Ozzy Osbourne is a Neanderthal
Researchers studying OZZY OSBOURNE’s DNA have found that the singer is the descendant of a Neanderthal man. It is also being reported that OZZY OSBOURNE is also a distant relative of outlaw Jesse James, the last Russian tsar Nicholas II and King George I. It turns out OZZY OSBOURNE also shares some genes with the ancient Romans, who were killed in Pompeii when Mount Vesuvius erupted in 79 AD.
The 61-year-old hellraiser, who has survived years of drug abuse and alcohol addiction, joked that news of his Neanderthal heritage would not come ‘as much of a surprise’ to his wife Sharon or to police departments around the world.
Scientists made the discovery by taking a sample of the singer’s blood at his home in Buckinghamshire and sending it to a lab in New Jersey in the US. Using a state-of-the-art £12,000 test, they were able to unlock his genetic code, or genome.
The researchers also examined the gene the body uses to break down alcohol and discovered an ‘unusual variant’ which could have helped Osbourne survive during the years when he drank up to four bottles of Cognac a day.
‘Given the swimming pools of booze I’d guzzled over the years – not to mention all the [drugs] – there’s really no plausible medical reason why I should be alive,’ he told The Sunday Times.
Neanderthals may have died out 30,000 years ago – but their genes live on in some modern humans.
A study this year showed that ancestors of white Europeans and Asians bred with Neanderthals in the distant past, and their genes have been passed down ever since.
Up to 4 per cent of the DNA of every living person of non-African descent can be traced back to the short, stocky cavemen, according to researchers at the Max Planck Institute for Evolutionary Anthropology in Leipzig, Germany.
They mapped the genome of Neanderthal remains and compared it with that of homo sapiens.
It is believed the two shared a common ancestor in Africa around 400,000 years ago. Early Neanderthals left Africa soon afterwards and headed for Europe and Asia, while our ancestors stayed behind and evolved into modern humans.
Then, 100,000 years ago, they left Africa too. Before Neanderthals died out, the two species lived alongside each other in Europe and Asia, and the research suggests there was interbreeding during this period.

Given entries:
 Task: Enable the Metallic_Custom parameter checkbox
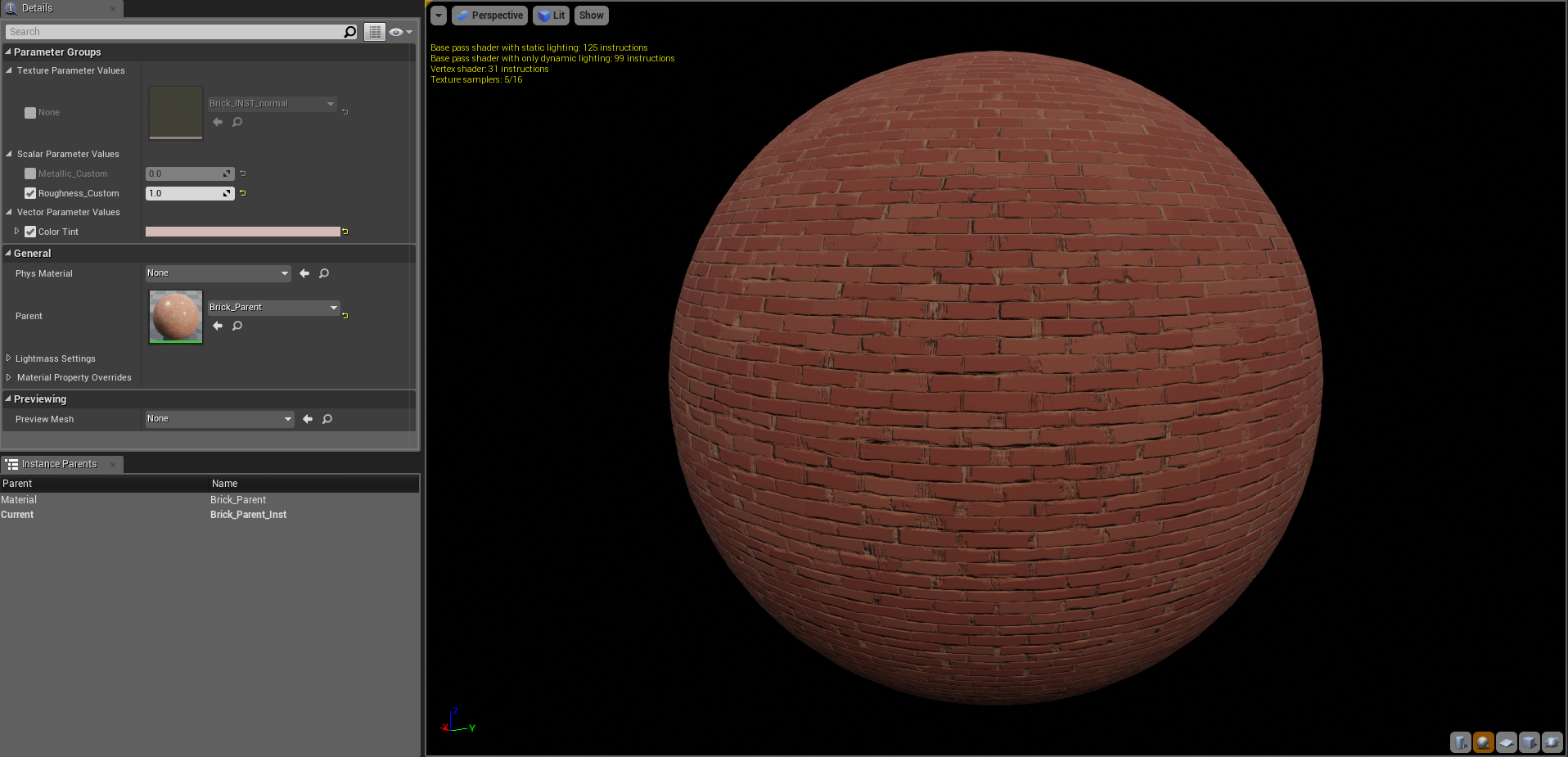(30, 173)
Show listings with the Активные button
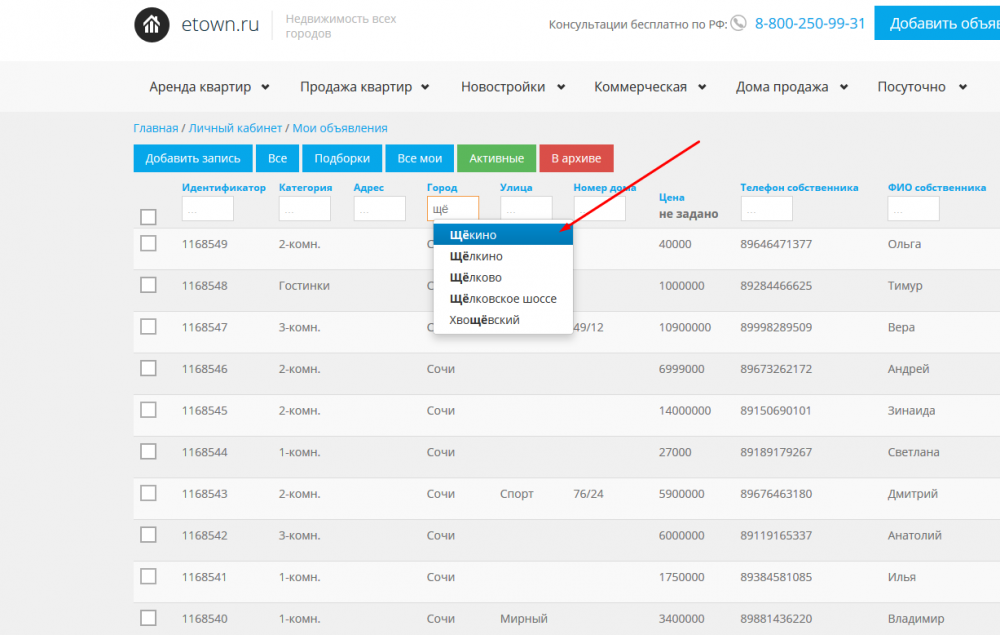 (x=496, y=158)
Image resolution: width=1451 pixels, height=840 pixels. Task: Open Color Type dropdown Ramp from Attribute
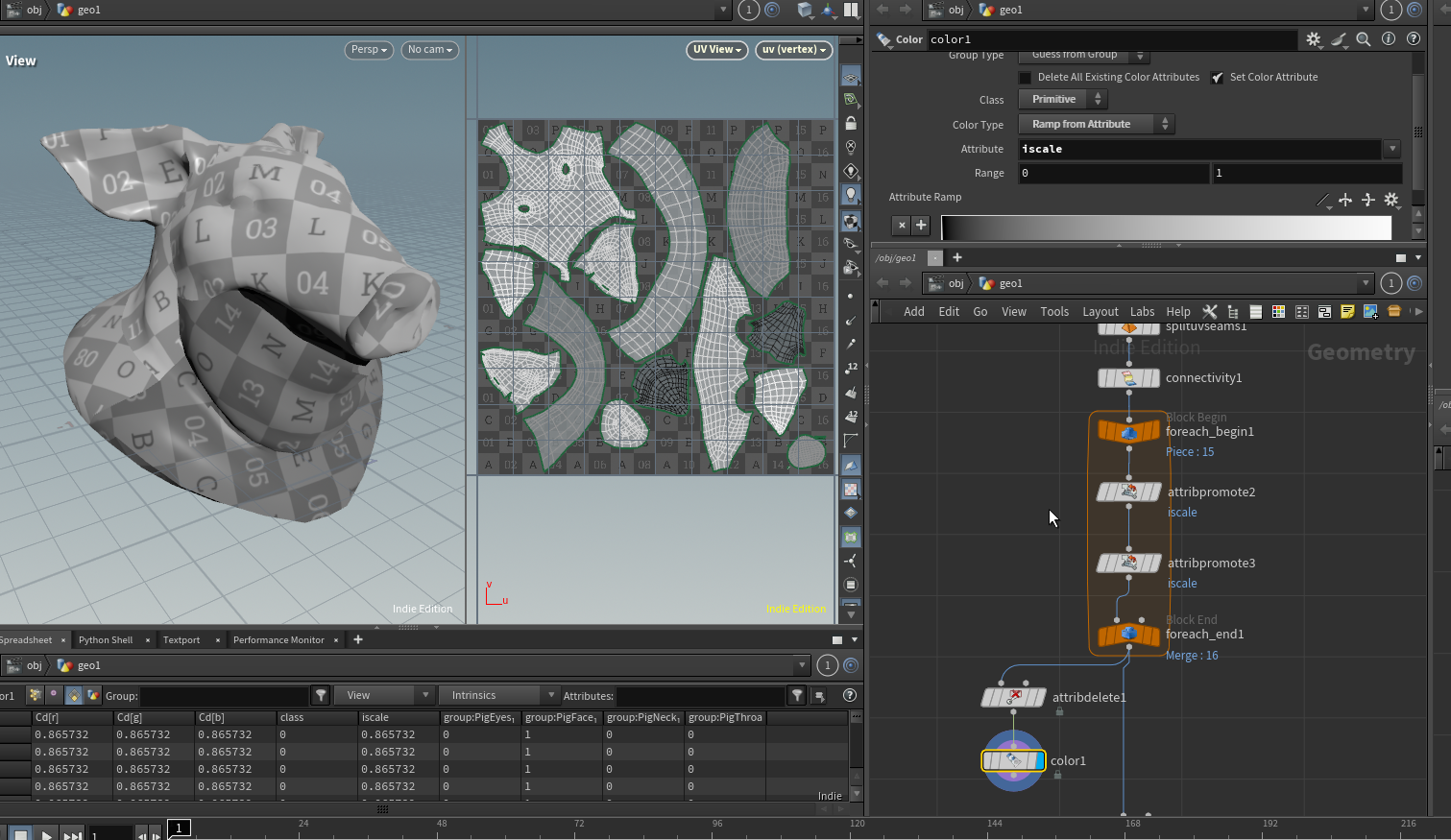(x=1095, y=125)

List of tasks:
a) In the article on Ozzy Osbourne's DNA, where was the sample of the singer's blood sent for testing?
b) Please extract everything from "The researchers also" down to "some modern humans." in the article on Ozzy Osbourne's DNA.
The entries come from a separate source, not from the article on Ozzy Osbourne's DNA.

Answer list:
a) To a lab in New Jersey in the US.

b)
The researchers also examined the gene the body uses to break down alcohol and discovered an ‘unusual variant’ which could have helped Osbourne survive during the years when he drank up to four bottles of Cognac a day.
‘Given the swimming pools of booze I’d guzzled over the years – not to mention all the [drugs] – there’s really no plausible medical reason why I should be alive,’ he told The Sunday Times.
Neanderthals may have died out 30,000 years ago – but their genes live on in some modern humans.